[Boubou] a écrit :
Born to run a écrit :
[Boubou] a écrit :
Born to run a écrit :
Parce que ça laisse entendre que ça ne peut arriver qu'à des "monstres" de la trempe de Staline, Hitler, Goebles, Mussolini, Pinochet, Paul Pot et j'en passe.
Alors quoi? Les Allemands des années 30-40 étaient une génération de "monstres", 50 millions d'aliénés mentaux.
Non, définitivement je ne crois pas.
Attention, je n'excuse rien de ce qui a été fait, je dis juste que cela a été fait par des gens comme nous, dans des circonstances différentes,
c'est important à saisir si l'on ne veut pas que ça recommence...
Manifestement, tu manies là des notions que tu maîtrises de toute évidence mal, alors prudence...
dans ce cas je t'invite à me montre en quoi...
Es-tu certain de vouloir une mise au point sur le nazisme ?
Ce n'est pas le lieu, m'enfin, je vais essayer de ne pas faire trop long... La question de l'adhésion ou non du peuple allemand à la barbarie nazie, que tu soulevais dans un de tes précédents posts, est extrêmement complexe et se prête mal aux opinions "définitives" (sic) que tu émets...
Disons, pour faire très simple, que les historiens émettent aujourd'hui à ce propos deux thèses totalement contradictoires : la première, qui attribue à Hitler seul et à son entourage immédiat les errements du régime nazi et la responsabilité de la Shoa, est dite "intentionnaliste" ou "programmatiste". C'est la thèse que tu soutiens ici, puisque selon toi, il était impossible que les Allemands des décennies 30-40 aient constitué une génération qui ait adhéré pleinement et dans son ensemble aux projets hitlériens.

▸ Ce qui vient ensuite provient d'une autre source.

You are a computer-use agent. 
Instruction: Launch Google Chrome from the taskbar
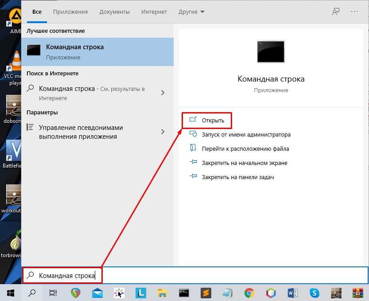pyautogui.click(x=249, y=293)
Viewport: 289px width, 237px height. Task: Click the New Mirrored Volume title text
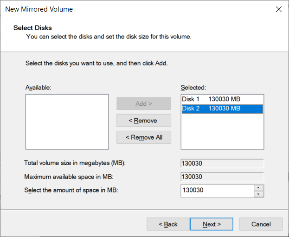(39, 9)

Sache que cette grille de lecture est précisément celle qu'ont adopté les Allemands dès la fin de la Seconde Guerre Mondiale, lorsqu'ils ont cherché à minimiser leur responsabilité ; et c'est celle qu'utilisent aujourd'hui de nombreux historiens allemands tels que Ernst Nolte, dont les thèses sont hélas de plus en plus systématisées : Nolte et ses trop nombreux disciples, soucieux de minimiser la radicalité des projets hitlériens, clament depuis les années 1970 que l'extermination des Juifs était déjà présente chez Marx, que les camps d'extermination n'étaient qu'une réponse à la mise en place du goulag, mais même que le génocide juif n'était qu'un "assassinat préventif". Sans même s'attarder sur la charge idéologique profondément nauséabonde que porte cette thèse intentionnaliste, il convient de noter qu'une telle analyse fait une impasse totale sur la culture et les mentalités de l'Allemagne du XIXe et du premier XXe siècle, que la thèse "fonctionnaliste" ou "structuraliste" prend en compte.

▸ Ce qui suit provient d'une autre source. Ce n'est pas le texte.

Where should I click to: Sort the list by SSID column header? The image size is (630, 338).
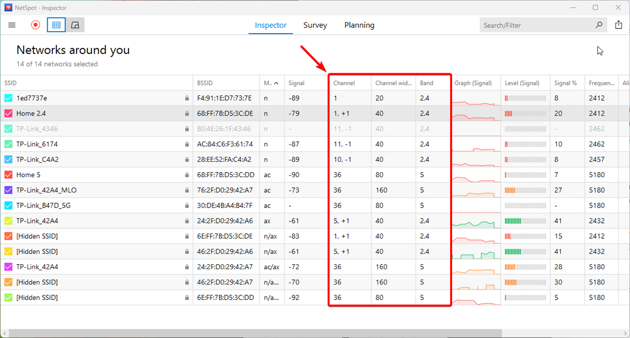(x=11, y=83)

Cette grille de lexture fonctionnaliste trouve son aboutissement dans les travaux de l'historien américain Daniel Goldhagen, et notamment dans son ouvrage
Les bourreaux volontaires d'Hitler, paru en 1996 pour l'édition originale et en 1997 pour la traduction française. Dans ce best-seller, Daniel Goldhagen décrit avec minutie les assinats de masse perpétrés - notamment par fusillade - sur le front de l'Est (Pologne, URSS) par les "Einsatzgruppen". Son analyse peut se résumer en trois points essentiels :
primo, les assassins allemands étaient animés par un antisémitisme viscéral ;
secundo, l'extraordinaire déchaînement de violence des tueurs allemands prenait sa source dans la spécificité même de la culture allemande ;
tertio, la population allemande dans son ensemble approuvait ces crimes... par antisémtisme viscéral. Boucle démonstrative parfaite... Même s'ils soutiennent parfois des opinions plus nuancées, les travaux de très nombreux autres historiens corroborent cet état de fait. Je te renvoie notamment au célèbre ouvrage intitulé
Des hommes ordinaires de Christopher Browning, consacré aux crimes perpétrés en Pologne par le 101e bataillon de police de réserve de Hambourg, ou encore aux travaux d'Omer Bartov sur la Wehrmacht sur le front de l'Est... Qu'on le veuille ou non, la culture allemande du XIXe et du XXe siècle est porteuse du nazisme : l'Allemagne, fille de l'ancienne prusse, vit depuis son unification dans les années 1870 dans la certitude - cultivée, transmise et enseignée aux jeunes générations -, que la "décadence" de la société européenne est telle que la "régénération" de la société allemande ne peut passer que par la guerre et l'élimination de catégories humaines jugées impures et accusées de parasitisme : Les Juifs sont concernés au premier chef, mais sont également visés les Tziganes et les homosexuels... Hitler est un produit de cette culture allemande, et celui-ci est arrivé au pouvoir au lendemain de la mort d'Hindenbourg par la seule voie des urnes. On connaît la suite : lois de Nüremberg, nuit de cristal... sans qu'à aucun moment ne s'élève de véritable contestation dans l'opinion publique allemande, parfaitement au fait du contenu de telles mesures.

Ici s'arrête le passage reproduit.